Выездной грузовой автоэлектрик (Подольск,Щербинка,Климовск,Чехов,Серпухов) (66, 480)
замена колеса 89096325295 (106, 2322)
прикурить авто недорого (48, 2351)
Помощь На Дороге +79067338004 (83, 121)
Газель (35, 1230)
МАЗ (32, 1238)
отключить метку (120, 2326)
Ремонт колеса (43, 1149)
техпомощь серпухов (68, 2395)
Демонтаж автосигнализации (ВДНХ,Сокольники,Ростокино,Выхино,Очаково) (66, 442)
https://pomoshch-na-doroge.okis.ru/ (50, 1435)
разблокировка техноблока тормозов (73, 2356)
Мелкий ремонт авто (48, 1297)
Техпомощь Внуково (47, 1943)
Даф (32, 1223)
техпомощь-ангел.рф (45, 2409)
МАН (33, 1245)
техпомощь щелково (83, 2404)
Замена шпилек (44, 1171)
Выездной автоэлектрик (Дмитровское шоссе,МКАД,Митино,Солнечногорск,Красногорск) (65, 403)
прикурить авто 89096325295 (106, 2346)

**What this task involves:** Nothing but the lines from the one with "Даф (32, 1223)" through the last line of the entries should be repeated, and those exactly.

**Written response:**
Даф (32, 1223)
техпомощь-ангел.рф (45, 2409)
МАН (33, 1245)
техпомощь щелково (83, 2404)
Замена шпилек (44, 1171)
Выездной автоэлектрик (Дмитровское шоссе,МКАД,Митино,Солнечногорск,Красногорск) (65, 403)
прикурить авто 89096325295 (106, 2346)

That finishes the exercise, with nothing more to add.